Guerra de cifras al margen —sostienen los analistas que es imposible que a la concentración proestatutaria acudiera un millón de personas— , lo cierto es que la victoria de la selección española llenó las calles de Barcelona de bocinazos, «vuvuzelas», jolgorio y fiesta. De hecho, la semifinal ya volcó a miles de catalanes a la calle, concentrados en su mayoría en la Rambla de Canaletes, lugar de culto de los seguidores del Barça, algunos de los cuales insisten en subrayar que si España ha ganado la competición es gracias a la estrategia y a los jugadores blaugranas.
Pero el domingo, previa presión ciudadana, el Ayuntamiento de Barcelona accedió por fin a colocar una pantalla gigante junto a la fuente de Montjuic. Ahora la resistencia se entiende, pues las casi 75.000 personas que se concentraron en los alrededores —cifra también cuestionada— portaban centenares de banderas
españolas y camisetas de las selección que fueron inmortalizadas en una imagen chocante con la ofrecida el sábado y prácticamente inédita en Cataluña. Hubo altercados, sí, como en cualquier celebración futbolística que se precie. Los Mossos d'Esquadra detuvieron a 21 personas acusadas de desórdenes públicos, lanzamiento de objetos y daños al mobiliario urbano como la quema de contenedores, entre otros incidentes.
Quiso la casualidad que esa pasión por la «roja» se produjera 24 horas después de la concentración anti Tribunal Constitucional, aunque la insignia «rojigualda» hace días que convive en las calles con la «senyera» con o sin lazo negro en señal de luto por el Estatuto.
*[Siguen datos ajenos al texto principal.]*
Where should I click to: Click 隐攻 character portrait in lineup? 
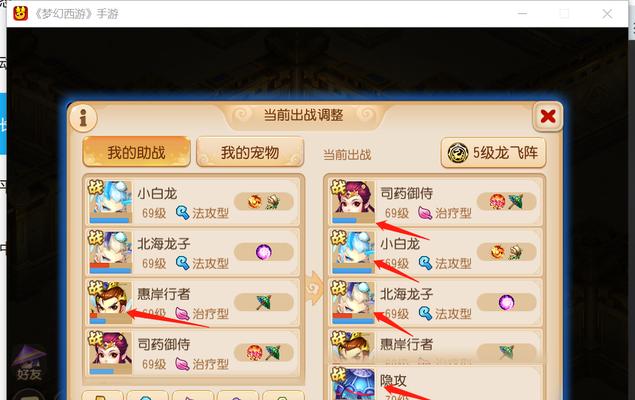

Ésta cohabitación, defienden PP y Ciutadans, no debería ser extraña, pero el pensamiento único impuesto por determinados dirigentes políticos y mediáticos ha provocado que, durante años, la bandera española sólo haya sido noticia cuando era quemada por independentistas radicales.
Traducción política
Ahora, este pendón luce en taxis, vehículos particulares y edificios, asta incluida. El tiempo dirá si esa «salida del armario» tiene una traducción política o se trata de un arrebato puntual, aunque ERC ha advertido de la relevancia de estos gestos a través del vicepresidente Josep Lluís Carod-Rovira, quien días atrás auguraba una Cataluña llena de banderas nacionales.
No obstante, a pocos meses de las elecciones autonómicas, el agotamiento estatutario parece haber dado alas al soberanismo que aboga por referendos de autodeterminación, pero también insufla ánimos a un sector de población que se siente tan catalán como español. Los sondeos de intención de voto apuntan a la permanencia del «status quo» , sea en forma de tripartito o de CiU, pero algo se mueve en la comunidad catalana, donde la final del Mundial fue seguida por el 78% de la población. Una cifra superada en otras comunidades autónomas, pero nada desdeñable. Los argumentos soberanistas que
relativizan esas cifras aseguran que muchos espectadores eran «patriotas» que apoyaron a la selección holandesa. De hecho, en la manifestación del sábado hubo alguna que otra camiseta naranja, pero dada la exacerbada promoción gubernamental y mediática, se esperaban muchas más.